Ahora, tras la segunda Guerra Mundial y los años tensos que la han seguido, puede verse con mayor claridad en qué consistió el fracaso revolucionario del surrealismo. Ninguno de los movimientos revolucionarios del pasado había adoptado la forma cerrada del Partido Comunista; ninguna de las escuelas poéticas anteriores se había presentado como un grupo tan compacto y militante. El surrealismo no sólo se proclamó la voz poética de la Revolución, sino que identificó a ésta con la poesía. La nueva sociedad comunista sería una sociedad surrealista, en la que la poesía circularía por la vida social como una fuerza perpetuamente creadora. Pero en la realidad histórica esa nueva sociedad había ya engendrado sus mitos, sus imágenes y un nuevo sagrado. Antes de que naciese el culto a los jefes, ya habían surgido los guardianes de los libros santos y una casta de teólogos e inquisidores. Finalmente, la nueva sociedad empezó a parecerse demasiado a las antiguas y muchos de sus actos recordaban no sólo el terror del Tribunal de Salud Pública sino las hazañas de los Faraones.
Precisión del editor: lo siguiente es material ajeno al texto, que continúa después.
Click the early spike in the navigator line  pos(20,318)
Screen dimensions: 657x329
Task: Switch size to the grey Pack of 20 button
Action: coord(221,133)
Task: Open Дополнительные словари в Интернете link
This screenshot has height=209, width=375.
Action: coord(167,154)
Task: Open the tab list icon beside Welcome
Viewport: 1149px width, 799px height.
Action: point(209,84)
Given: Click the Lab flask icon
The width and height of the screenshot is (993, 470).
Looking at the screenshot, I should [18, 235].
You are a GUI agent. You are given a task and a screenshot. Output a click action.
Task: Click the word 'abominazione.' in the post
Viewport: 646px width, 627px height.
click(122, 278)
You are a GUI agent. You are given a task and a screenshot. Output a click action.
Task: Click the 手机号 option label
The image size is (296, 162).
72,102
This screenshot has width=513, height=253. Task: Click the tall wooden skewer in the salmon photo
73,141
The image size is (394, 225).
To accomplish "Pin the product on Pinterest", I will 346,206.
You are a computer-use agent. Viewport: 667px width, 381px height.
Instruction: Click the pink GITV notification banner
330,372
Sin embargo, la transformación del Estado obrero de Lenin en inmensa y eficaz burocracia precipitó la ruptura, pero no fue su causa. Con Trotski en el poder las dificultades no habrían sido del todo diferentes. Basta leer Literatura y revolución para darse cuenta de que la libertad del arte también tenía para Trotski ciertos límites; si el artista los traspasa, el Estado revolucionario tiene el deber de cogerlo por los hombros y sacudirlo[53]. El compromiso era imposible, por las mismas razones que habían impedido a los poetas del siglo pasado toda unión permanente con la Iglesia, el Estado liberal o la burguesía.
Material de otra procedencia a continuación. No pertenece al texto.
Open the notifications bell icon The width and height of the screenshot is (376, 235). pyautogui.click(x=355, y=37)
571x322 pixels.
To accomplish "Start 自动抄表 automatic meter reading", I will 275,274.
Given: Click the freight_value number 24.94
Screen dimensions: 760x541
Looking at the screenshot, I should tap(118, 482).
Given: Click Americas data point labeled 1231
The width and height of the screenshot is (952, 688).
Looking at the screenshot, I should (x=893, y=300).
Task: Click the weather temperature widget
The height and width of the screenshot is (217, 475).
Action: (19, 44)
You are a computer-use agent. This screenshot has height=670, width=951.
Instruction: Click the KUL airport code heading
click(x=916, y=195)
A partir de esta ruptura, el surrealismo vuelve a ser lo que fueron los antiguos círculos poéticos: una sociedad semisecreta. Es cierto que Breton no ha cesado de afirmar la identidad última del movimiento revolucionario y el poético, mas su acción en el campo de la realidad ha sido esporádica y no ha llegado a influir en la vida política. Al mismo tiempo, no sería justo olvidar que, más allá de este fracaso histórico, la sensibilidad de nuestra época y sus imágenes —singularmente el triángulo incandescente que forman la libertad, el amor y la poesía— son en gran medida una creación del surrealismo y de su influencia sobre la mayor parte de los poetas contemporáneos. Por lo demás, el surrealismo no es una supervivencia de la primera postguerra, ni un objeto arqueológico. En realidad, es la única tendencia que ha logrado llegar viva a la mitad del siglo, después de atravesar una guerra y una crisis espiritual sin paralelo. Lo que distingue al romanticismo y al surrealismo del resto de los movimientos literarios modernos es su poder de transformación y su capacidad para atravesar, subterráneamente, la superficie histórica y reaparecer de nuevo. No se puede enterrar al surrealismo porque no es una idea sino una dirección del espíritu humano. La decadencia innegable del estilo poético surrealista, transformado en receta, es la de una forma de arte determinada y no afecta esencialmente a sus poderes últimos. El surrealismo puede crear nuevos estilos, fertilizar los viejos o, incluso, prescindir de toda forma y convertirse en un método de búsqueda interior. Ahora bien, independientemente de lo que reserve el porvenir a este grupo y a sus ideas, es evidente que la soledad sigue siendo la nota dominante de la poesía actual. La escritura automática, la edad de oro, la noche que es un festín eterno, el mundo de Shelley y Novalis, de Blake y Hölderlin, no está al alcance de los hombres. La poesía no ha encarnado en la historia, la experiencia poética es un estado de excepción y el único camino que le queda al poeta es el antiguo de la creación de poemas, cuadros y novelas. Sólo que este volver al poema no es un simple retorno, ni una restauración. Cervantes no reniega de don Quijote: asume su locura, no la vende por unas migajas de sentido común. El poema futuro, para ser de veras poema, deberá partir de la gran experiencia romántica. ¿Las preguntas que desde hace siglo y medio se hacen los más grandes poetas tienen una respuesta?